As estatuetas dessa cultura inspiraram grandes poetas modernos dos volumes corporais, artistas como Arp, Brancusi e Henry Moore (que tinha três estátuas em sua coleção particular). Um exemplar do Museu da Arte Cíclade, em Atenas, celebrado por suas linhas angulares, foi apelidado de “Modigliani”, reforçando as associações frequentes entre os “ídolos Cíclades” (como, muitas vezes, são conhecidos) e as tradições artísticas do século XX.

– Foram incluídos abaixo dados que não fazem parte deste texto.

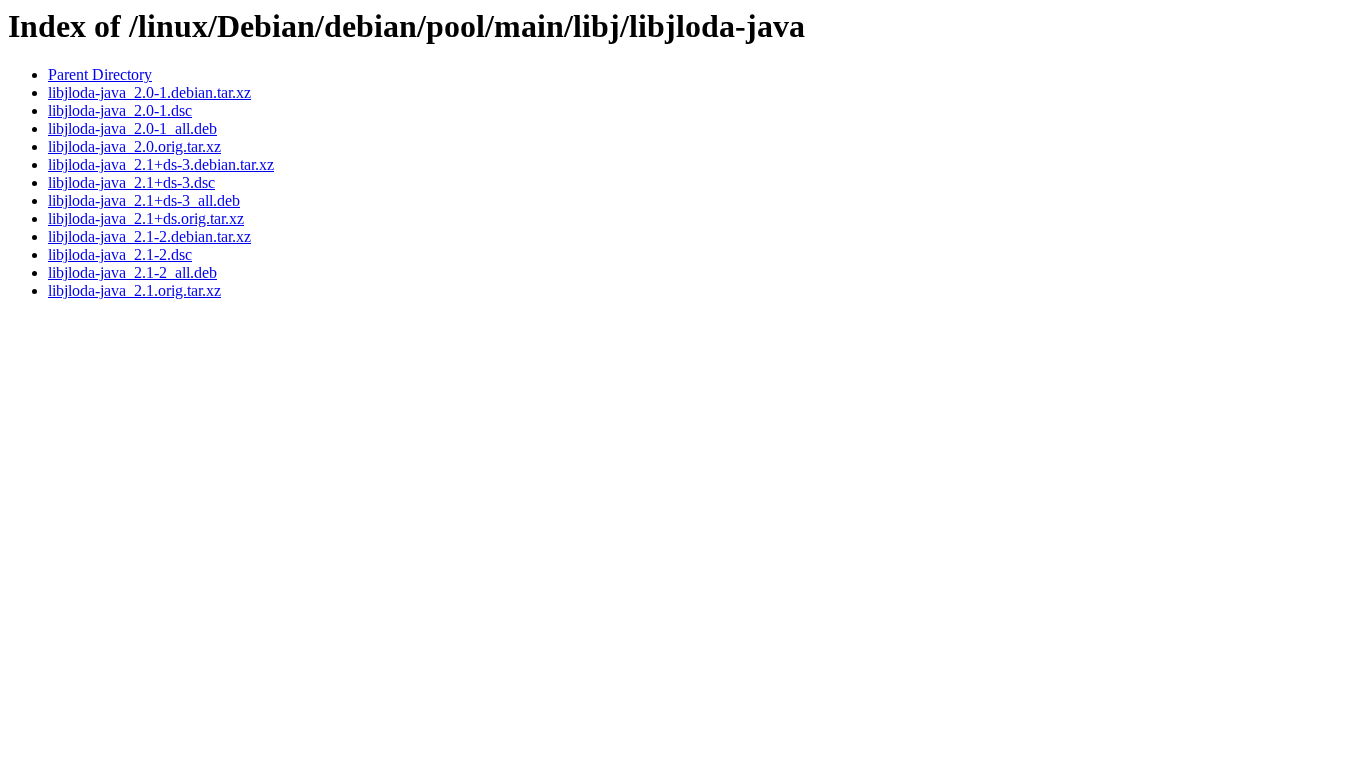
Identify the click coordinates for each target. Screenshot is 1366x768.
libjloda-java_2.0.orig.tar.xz (134, 146)
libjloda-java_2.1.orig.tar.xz (134, 290)
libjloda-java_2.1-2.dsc (120, 254)
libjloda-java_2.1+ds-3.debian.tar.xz (161, 164)
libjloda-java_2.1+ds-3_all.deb (144, 200)
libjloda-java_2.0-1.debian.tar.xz (149, 92)
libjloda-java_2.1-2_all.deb (132, 272)
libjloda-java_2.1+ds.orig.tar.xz (146, 218)
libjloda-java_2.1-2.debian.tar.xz (149, 236)
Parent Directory (100, 74)
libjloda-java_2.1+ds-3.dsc (131, 182)
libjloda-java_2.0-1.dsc (120, 110)
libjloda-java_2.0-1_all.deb (132, 128)
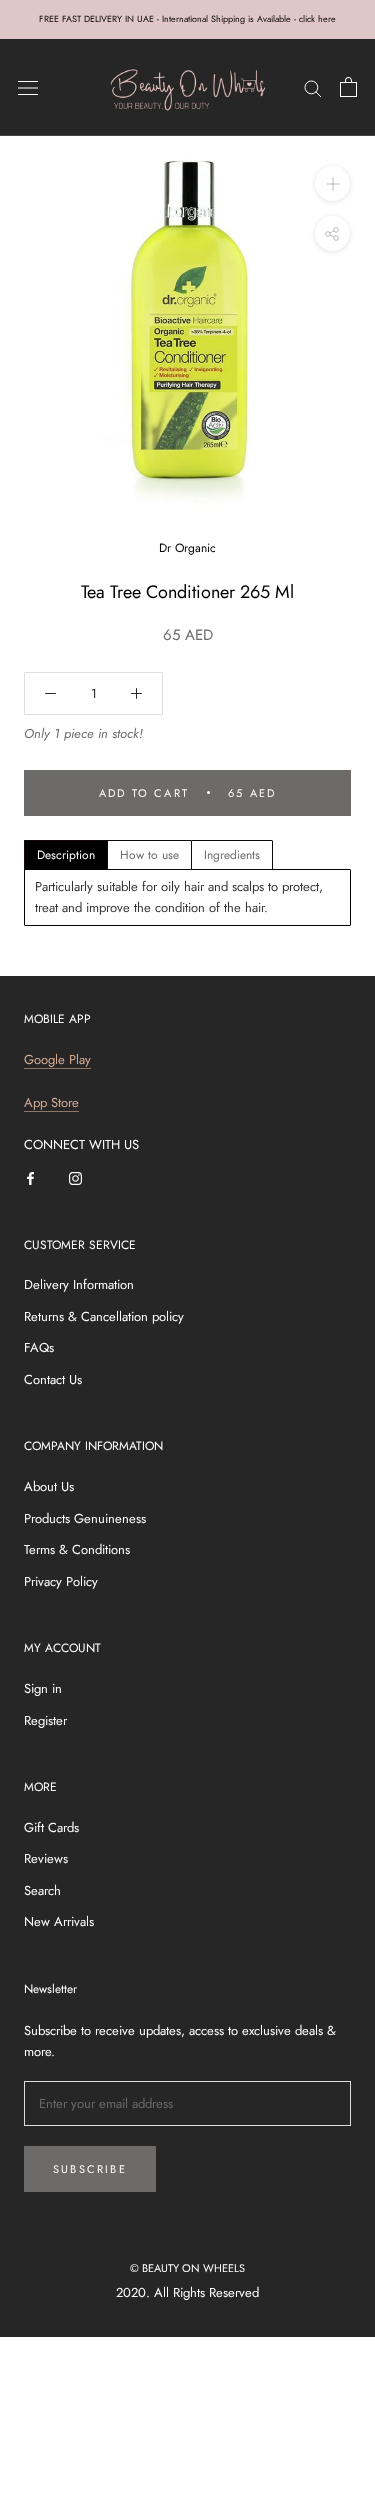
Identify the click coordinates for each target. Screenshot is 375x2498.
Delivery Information (79, 1284)
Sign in (43, 1688)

Mas essas estátuas guardam ainda muitos mistérios e devemos também tentar olhá-las reinserindo-as em seu contexto arqueológico. Esta arte, antes de tudo, é parte da evidência material do repertório visual de uma cultura da Idade do Bronze do Mediterrâneo. Dois trabalhos revolucionaram o modo de pensar a arqueologia dessa região. Em primeiro lugar, o livro The Emergence of Civilization: The Cyclades and the Agean in the Third Millenium BC (1972; reeditado em 2010), de Colin Renfrew, um dos grandes clássicos da arqueologia moderna, responsável por estabelecer muitos dos parâmetros contemporâneos da discussão sobre a história das ilhas, além de utilizar o “caso Cíclade” para exemplificar certos processos civilizatórios que o autor toma como centrais à compreensão de como culturas tornam-se cada vez mais complexas, especialmente no que diz respeito à organização sócio-econômica, modo de produção agrícola, manipulação simbólica e sofisticação tecnológica.
Em segundo lugar, uma poderosa e respeitosa crítica ao trabalho pioneiro de Renfrew foi elaborada por Cyprian Broodbank e publicada sob o título An Island Archeology of the Early Cyclades (2000). Broodbank, como Renfrew, quer fazer um duplo trabalho: por um lado, o levantamento científico detalhado da evidência arqueológica; por outro, utiliza o “caso Cíclade” para pensar questões mais amplas a respeito das civilizações humanas. Privilegia, porém, variáveis distintas das de Renfrew: Broodbank trata as ilhas Cíclades como um caso de arqueologia insular. Ou seja, “ilhas” são habitats que impõem certos desafios particulares à adaptação humana, como, por exemplo, a necessidade de desenvolver tecnologia náutica e ter a exploração do mar como recurso econômico. Para ele, entender os artefatos cíclades demanda considerá-los como produto de uma cultura ilhota. Renfrew olhou para as ilhas comparando e contrastando-as com outros processos de incremento em complexidade cultural em diversas regiões do globo (Oriente Médio, por exemplo); Broodbank optou por utilizar como modelo de comparação e contraste o caso de outras culturas insulares.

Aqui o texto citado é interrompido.